Larks and Nightingales

In addition to shepherds and sheep, pastoral requires birds and birdsong. One of the remarkable intersections between life and literature during the war occurred when it was found that Flanders and Picardy abounded in the two species long the property of symbolic literary pastoral—larks and nightingales. The one now became associated with stand-to at dawn, the other with stand-to at evening. (Sometimes it is really hard to shake off the conviction that this war has been written by someone.) Such a symmetrical arrangement was already available in the Oxford Book, where Milton's L'Allegro has its lark and Il Penseroso its nightingale. Such a symmetry was also a familiar fixture of the aubade, as in the colloquy between Romeo and Juliet (III, v, 1-36). For some the stand-to larks were a cruel reminder of home and safety. Sergeant Major F. H. Keeling writes: "Every morning when I was in the front-line trenches I used to hear the larks singing soon after we stood-to about dawn. But those wretched larks made me more sad than anything else out here...Their songs are so closely associated in my mind with peaceful summer days in gardens or pleasant landscapes in Blighty." But for most, the morning larks were a comfort: they were evidence that ecstasy was still an active motif in the universe. Sergeant Ernest Nottingham admitted to feeling melancholy "at the sound of a train, or a church bell, or the scent and sight of a flower, or the green of a hedge. But not now in the ecstasy of a lark.—That is inseparably connected with 'stand-to' in the trenches.—So often...have I heard him singing joyously in the early dawn." Frank Richards sardonically consoles himself by asserting a general theological principle; namely, that "God made both the louse and the lark." A war later, in the Italian campaign of 1944, Alex Bowlby automatically employs lark song as a gauge of absurdity: "In the lulls between explosions I could hear a lark singing. That made the war seem sillier than ever."

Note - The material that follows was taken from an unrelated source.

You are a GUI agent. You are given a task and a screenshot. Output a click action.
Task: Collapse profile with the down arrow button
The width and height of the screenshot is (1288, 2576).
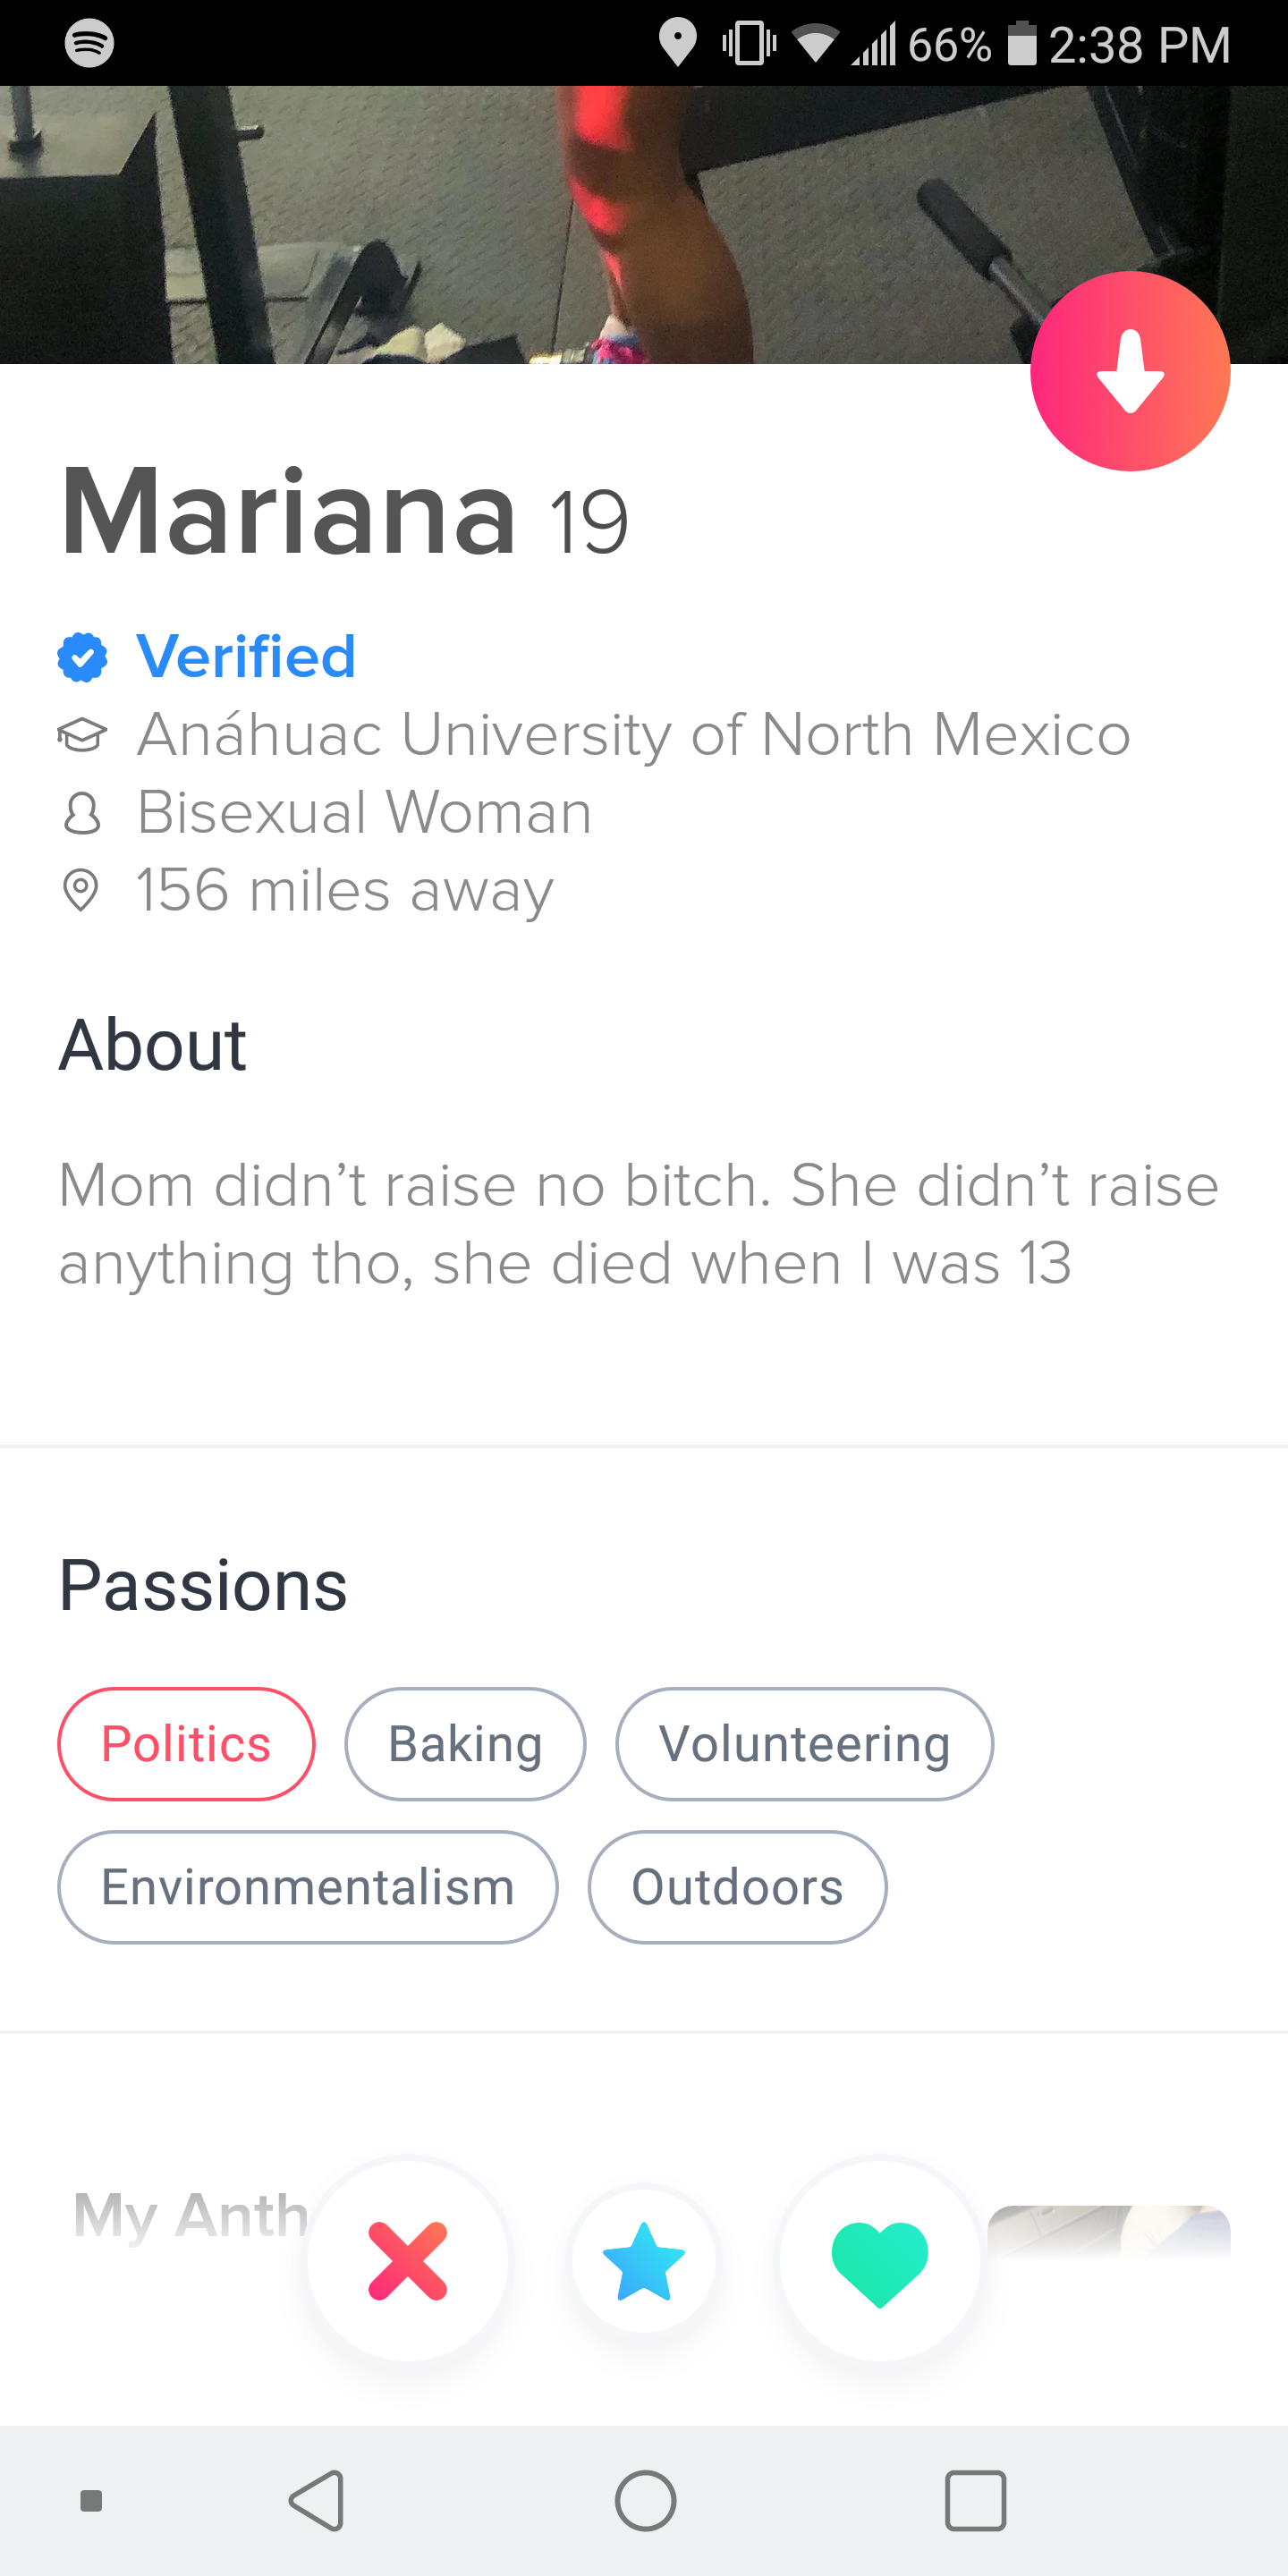pyautogui.click(x=1130, y=371)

What the lark usually betokens is that one has got safely through another night, a night made poignantly ironic by the singing of nightingales. "We heard the guns," Cloete remembers. "There was continuous fire. It was a background to the singing of the nightingales. It has often seemed to me that gunfire makes birds sing, or is it just that the paradox is so great that one never forgets it and always associates the two?" A good question. Sassoon "associates the two" when he remembers a moment in spring, 1918, near the Somme: "Nightingales were singing beautifully...But the sky winked and glowed with swift flashes of the distant bombardments at Amiens and Albert, and there was a faint rumbling, low and menacing. And still the nightingales sang on. O world God made!" The nightingale tradition persists through the Second War just like the lark tradition. Bowlby in Italy is again its beneficiary. Under fire from German 88's, he suddenly hears a bird singing and at first thinks it may he a German signaling by imitating birdcalls. "But as the bird sang on I realized that no human could reproduce such perfection. It was a nightingale. And as if showing us and the Germans that there were better things to do it opened up until the whole valley rang with song...I sensed a tremendous affirmation that 'this would go on.'..." 39 It is a point comprised in the final six lines of Eliot's "Sweeney Among the Nightingales," written two years after the war. The "bloody wood" where his nightingales sing is Nemi's Wood, from folklore, the place where the priest or ruler is slain by his younger successor. But the irony which juxtaposes nightingales and bloody woods would come naturally to one who had passed a night in, say, Mametz Wood.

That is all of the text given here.